The cake rose beautifully in the oven, but the center just wouldn't cook. I ended up having to bake it for nearly twenty minutes more than the recipe suggested. That wasn't the only problem, though. Because I'd thinned it down, there wasn't enough structure to hold the cake up and it fell before it was done cooking.

Oh, the cake was still tasty and moist. Melt in your mouth moist. It had insanely rich chocolate flavor, too. It was just half the thickness it should be and about as dense as bread pudding.

When things start to go wrong, I can get impatient, so I took it out on the frosting. That was mistake number two.

The home-made frosting came out great, I just didn't wait long enough to let the cake fully cool. When I tried spreading it over the top of the cake, it melted like butter on hot toast. Not the look I was going for.

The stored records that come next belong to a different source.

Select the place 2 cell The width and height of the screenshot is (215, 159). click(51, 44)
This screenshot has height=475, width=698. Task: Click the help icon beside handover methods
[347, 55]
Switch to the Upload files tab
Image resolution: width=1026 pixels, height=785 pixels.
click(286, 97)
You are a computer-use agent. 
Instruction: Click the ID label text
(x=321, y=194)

I was able to salvage things by stopping and letting it cool down a bit more. This included a side a trip to the refrigerator for good measure, but it still looked funny.

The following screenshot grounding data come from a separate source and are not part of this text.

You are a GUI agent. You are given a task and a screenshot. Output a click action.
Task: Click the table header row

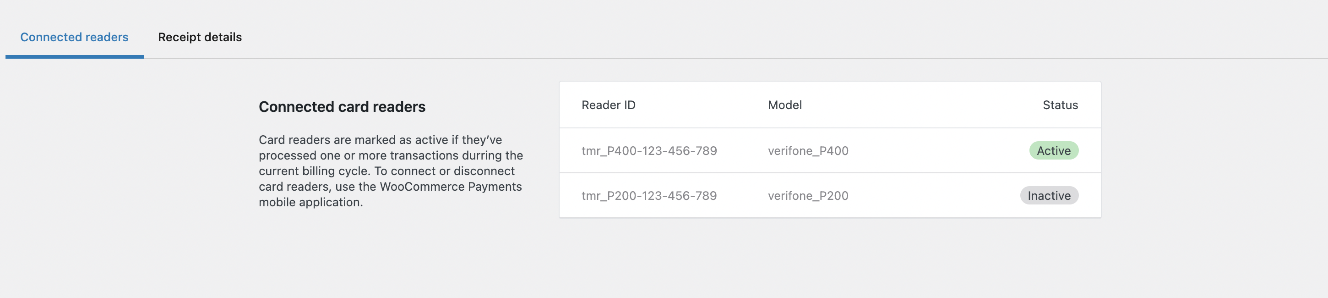[829, 105]
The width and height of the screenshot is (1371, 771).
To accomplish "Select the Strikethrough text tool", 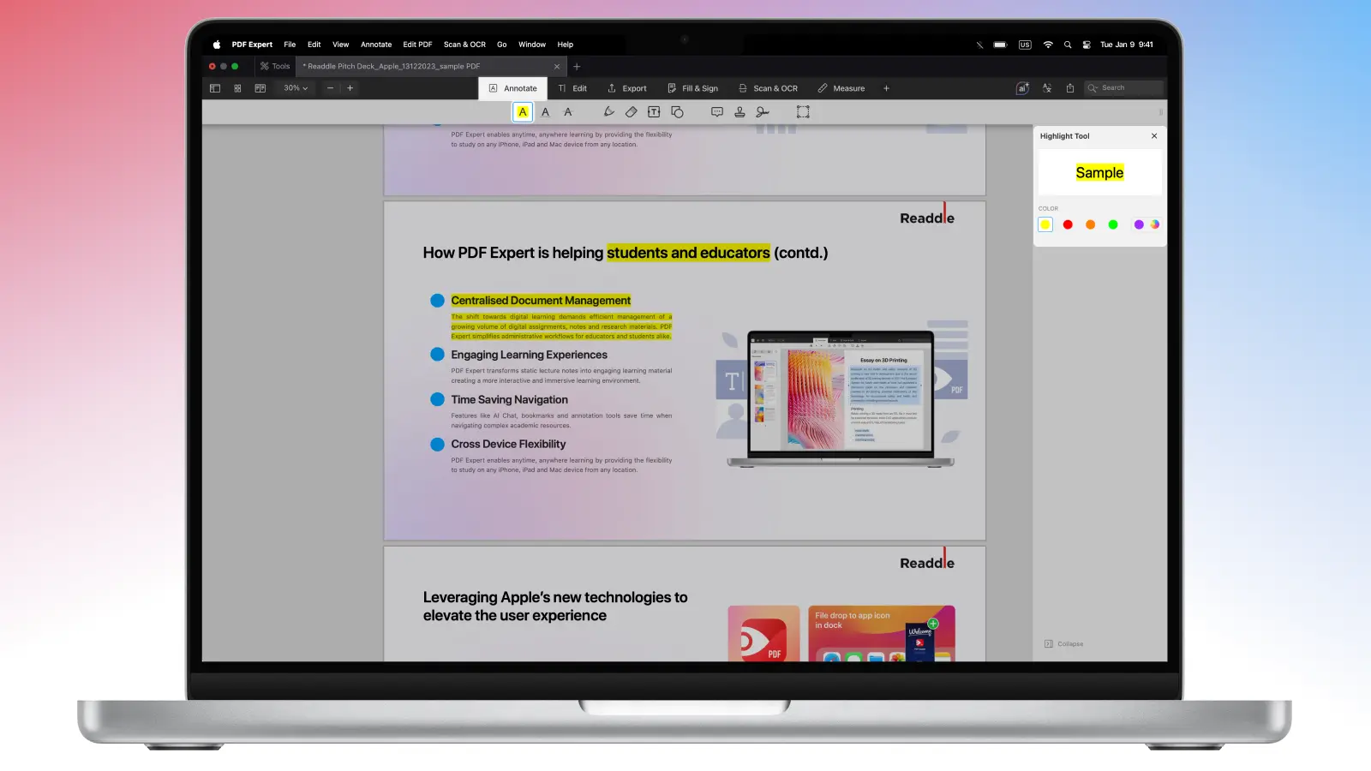I will pyautogui.click(x=567, y=112).
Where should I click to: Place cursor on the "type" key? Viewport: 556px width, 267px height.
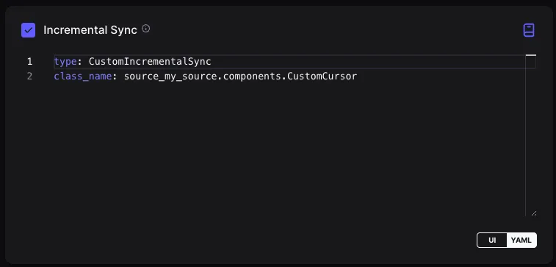point(65,62)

Next came the Legend of Zelda part. I had found a copy of the Crest of Hyrule online and made a template of it. I had made yellow granulated sugar to dust the top of the cake with. In the past, when I've used powdered sugar or cocoa to pull off this trick, I'd been able to get away with printing the template out on regular copy paper and cutting it out. Thinking nothing of the relative mass of granulated sugar, when compared to powdered sugar, or the stiffness of copy paper, I laid the template over the cake and dusted it with a healthy helping of colored sugar.

This was mistake number three.

It turns out that granulated sugar is much heaver than powdered sugar or cocoa powder. Duh. Melted frosting is much sticker than regular frosting, too. Double duh. When I went to remove the template, the paper collapsed, sending mounds of yellow sugar down onto the cake while simultaneously taking away a large amount of frosting. It was almost like the sugar and frosting had magically changed places.

Seeing the paper covered in melted chocolate, I wondered if this was how the birds in the Gulf of Mexico feel after taking a dunk in the oil spill. I can just hear them explaining things to their wives, “I'm sorry I'm so late, Dear. I was going after a fish when suddenly everything went horribly wrong. I was covered in black slime and couldn't fly. Some weird humans captured me and cleaned me up. Honest! That's where this blond feather came from. There are no other birds than you, Dear.”

Fortunately my family wasn't home at the time so, I could try and fix things before having to explain the mess to my bird.

First, I blew off as much of the excess sugar as I could. Hours later would I realize that it would all collect in the spaces behind my sink, making the back-splash sparkle. Next, I took the left over frosting and smoothed things out as much as I could, covering the remaining sugar. It worked. Sort of. Not really. It was a nice chocolatey color, but the texture was rather, shall we say, granular?

Now I had to make another template. This time I didn't just print it on copy paper. I pasted the paper to cardboard and cut it out with a hobby knife. About twenty minutes, a cut finger and two adhesive bandages later, I had a template better suited to the job.

While cutting the new template, I had put the cake in the refrigerator in the blind hope that the frosting would harden up just a bit, and not stick so badly to the new template. After placed the new template, I sprinkled the sugar over the cake, gently this time. Things were looking up. I had decided to sprinkle it sparingly, putting on thin coats like a painter might when painting a wall. This time, removing the template was a much easier task. There were still a few bits of frosting that came away with the template, but not much; it was easy enough to smooth out. I cleaned up the crest with strategic sprinklings of more sugar and pronounced it good.

Maybe good isn't the right word. Finished? Abandoned? I guess that's as accurate as anything else.

In spite of the trouble, the fallen cake, and my fallen pride, the Boy loved it. He pronounced it, “The coolest cake, ever!” He hasn't seen the really cool Legend of Zelda cakes I have, but that's okay. He was happy with the cake and his birthday. His smile made every moment of frustration, pain and bloodletting, worth it.